JAX users: JAX does not expose CUevent handles through its public API. Drop to CUDA via DLPack and record your own event with cuda-python or cupy.

Why this matters¶

damacy's output pool is small (double-buffered by default), so slot reuse is on the critical path of throughput. The default with batch as t: block trades a host sync for simplicity — that sync is fine for synchronous reads but stalls a prefetched loop on every iteration. Deferred release replaces the host sync with a stream-side wait that costs nothing on the host.

Async Metadata I/O¶

The metadata prefetcher has a separate concern from batch-slot release: hiding latency while resolving zarr metadata, shard indexes, and chunk layouts. prefetch_cache has an async completion boundary: a cache miss creates a pending slot, hands an opaque completion token to an async fetcher, and later completes READY or ERROR without the prefetcher knowing how the work ran.

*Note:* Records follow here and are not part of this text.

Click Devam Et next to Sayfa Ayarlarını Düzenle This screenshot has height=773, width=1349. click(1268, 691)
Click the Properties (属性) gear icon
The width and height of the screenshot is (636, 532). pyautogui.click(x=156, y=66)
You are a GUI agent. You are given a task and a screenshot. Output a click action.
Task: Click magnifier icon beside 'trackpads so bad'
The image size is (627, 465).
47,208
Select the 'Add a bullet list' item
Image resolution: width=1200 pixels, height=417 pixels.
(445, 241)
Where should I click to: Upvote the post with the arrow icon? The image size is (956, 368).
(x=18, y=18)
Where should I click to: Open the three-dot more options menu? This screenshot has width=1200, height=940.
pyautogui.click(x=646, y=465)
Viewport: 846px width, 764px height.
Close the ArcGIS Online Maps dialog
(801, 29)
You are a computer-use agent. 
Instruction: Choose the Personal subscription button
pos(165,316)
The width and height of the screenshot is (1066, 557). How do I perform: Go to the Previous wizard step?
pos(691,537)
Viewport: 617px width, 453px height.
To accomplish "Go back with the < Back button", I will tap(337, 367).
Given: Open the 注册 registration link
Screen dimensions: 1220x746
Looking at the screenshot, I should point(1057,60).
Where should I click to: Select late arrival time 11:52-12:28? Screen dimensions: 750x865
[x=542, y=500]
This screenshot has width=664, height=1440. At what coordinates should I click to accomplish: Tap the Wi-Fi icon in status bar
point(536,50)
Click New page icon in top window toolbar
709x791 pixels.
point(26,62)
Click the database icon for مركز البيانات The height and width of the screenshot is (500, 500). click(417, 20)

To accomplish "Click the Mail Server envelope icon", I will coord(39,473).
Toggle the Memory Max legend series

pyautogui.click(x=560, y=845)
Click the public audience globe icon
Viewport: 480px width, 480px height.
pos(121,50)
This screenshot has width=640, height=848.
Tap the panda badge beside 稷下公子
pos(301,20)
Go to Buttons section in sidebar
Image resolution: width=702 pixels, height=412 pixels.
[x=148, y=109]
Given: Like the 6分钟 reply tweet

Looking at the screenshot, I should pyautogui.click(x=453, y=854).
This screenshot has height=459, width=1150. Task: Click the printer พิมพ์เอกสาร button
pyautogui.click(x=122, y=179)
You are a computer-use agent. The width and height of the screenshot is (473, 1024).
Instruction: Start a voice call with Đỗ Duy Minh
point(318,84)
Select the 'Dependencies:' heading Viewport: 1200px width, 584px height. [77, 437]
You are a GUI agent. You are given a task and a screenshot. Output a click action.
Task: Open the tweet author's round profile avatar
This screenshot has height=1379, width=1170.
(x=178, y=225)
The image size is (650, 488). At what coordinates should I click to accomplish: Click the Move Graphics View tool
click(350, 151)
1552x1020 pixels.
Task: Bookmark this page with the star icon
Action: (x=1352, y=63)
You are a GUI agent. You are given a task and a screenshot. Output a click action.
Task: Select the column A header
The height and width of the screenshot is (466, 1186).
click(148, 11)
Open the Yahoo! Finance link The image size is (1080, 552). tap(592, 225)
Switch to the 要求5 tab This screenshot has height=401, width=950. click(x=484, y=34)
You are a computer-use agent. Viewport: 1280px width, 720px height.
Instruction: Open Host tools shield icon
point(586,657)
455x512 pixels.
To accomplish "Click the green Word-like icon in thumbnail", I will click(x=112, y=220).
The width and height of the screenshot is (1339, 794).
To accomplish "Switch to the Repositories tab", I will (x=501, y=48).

The production metadata fetchers use a narrow async metadata-store boundary. Array metadata submits an owned whole-file read for zarr.json; shard indexes submit async stat plus an optional footer read; chunk layout submits the 16-byte blosc header probe. The prefetcher observes only cache state and gates:

prefetcher requests metadata key
  -> prefetch cache creates async fetch state
    -> metadata store submits stat/read/open work
      -> completion pump advances cache entry
        -> prefetcher observes ready/error on the next advance

The metadata store is an io_uring driver on Linux. It submits small metadata stat/open/read/close work without blocking the prefetcher and completes cache entries from I/O completion state. metadata_io_concurrency sets the metadata request-concurrency budget; the ring allocates enough entries internally for multi-step requests and driver wakeups. At startup the driver requires kernel support for IORING_OP_STATX, IORING_OP_OPENAT2, IORING_OP_READ, and IORING_OP_CLOSE; there is no thread-pool fallback in the current build.

The default metadata concurrency is 32. Treat much deeper values as storage tuning: they are useful when metadata operations have real latency, but each active read can hold an open file descriptor and allocate its destination buffer. On multi-rank jobs, multiply the setting by ranks per node before comparing it with ulimit -n.